# Car been keyed :( can it be salvage it?



## Schizophonic (Jun 8, 2006)

Its deep, and as I was inspecting it - it still had the paint residue on its side/

I looking for advise and at the moment someone has mentioned not to make any claim as this will effect my premium in the long run. Lets say we go with that and look to repair it - can it be salvage or should I just begin to look into my bodywork guy and get a quote?


----------



## autograph (May 12, 2016)

Generally if you can feel the scratch with your nail it is a bodyshop job. I Hate these threads!!! Low life ******* scum!!! JUST WHY!!!!!!
Sorry mate i feel your pain


----------



## Jam* (Apr 24, 2016)

Animals


----------



## chongo (Jun 7, 2014)

Looks like a respray mate, can you catch it with your nail? I hate seeing this.


----------



## A&J (Mar 4, 2015)

A lot can be achieved by a lot of sanding and paint measuring and paint filling and polishing but you will still see the scratch...

Sorry to say but you will have to re-spray it.


----------



## jj9 (Jun 11, 2015)

Schizophonic,

My sincere sympathies mate, what a horrible society we live in these days 

I've very recently suffered similar damage to my car so take a look in that thread as there has been a lot of good advice offered from the guys.

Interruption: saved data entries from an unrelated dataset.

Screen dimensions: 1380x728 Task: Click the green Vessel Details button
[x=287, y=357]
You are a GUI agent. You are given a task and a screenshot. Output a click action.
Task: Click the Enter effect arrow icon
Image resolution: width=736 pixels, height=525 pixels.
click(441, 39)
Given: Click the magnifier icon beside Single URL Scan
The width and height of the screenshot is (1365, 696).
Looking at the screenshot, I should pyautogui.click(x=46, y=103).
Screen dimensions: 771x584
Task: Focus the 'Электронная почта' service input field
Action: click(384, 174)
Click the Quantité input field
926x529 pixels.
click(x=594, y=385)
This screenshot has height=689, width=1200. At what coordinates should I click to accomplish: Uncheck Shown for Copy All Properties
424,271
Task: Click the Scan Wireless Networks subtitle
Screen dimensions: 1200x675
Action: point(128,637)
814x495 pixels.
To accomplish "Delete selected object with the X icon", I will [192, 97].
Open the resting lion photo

http://www.detailingworld.co.uk/forum/showthread.php?t=378831

Cheers.


----------



## Mike_Wizz (Aug 5, 2013)

You'll be able to make it look good from 10ft but it never seems to fully go :-/ 

Sent from my SM-G900F using Tapatalk


----------



## Soul boy 68 (Sep 8, 2013)

As Autograph says, I hate these threads too, I feel your pain fella but only a body shop will bring it up like new again. I could do with a happy and positive thread at the moment


----------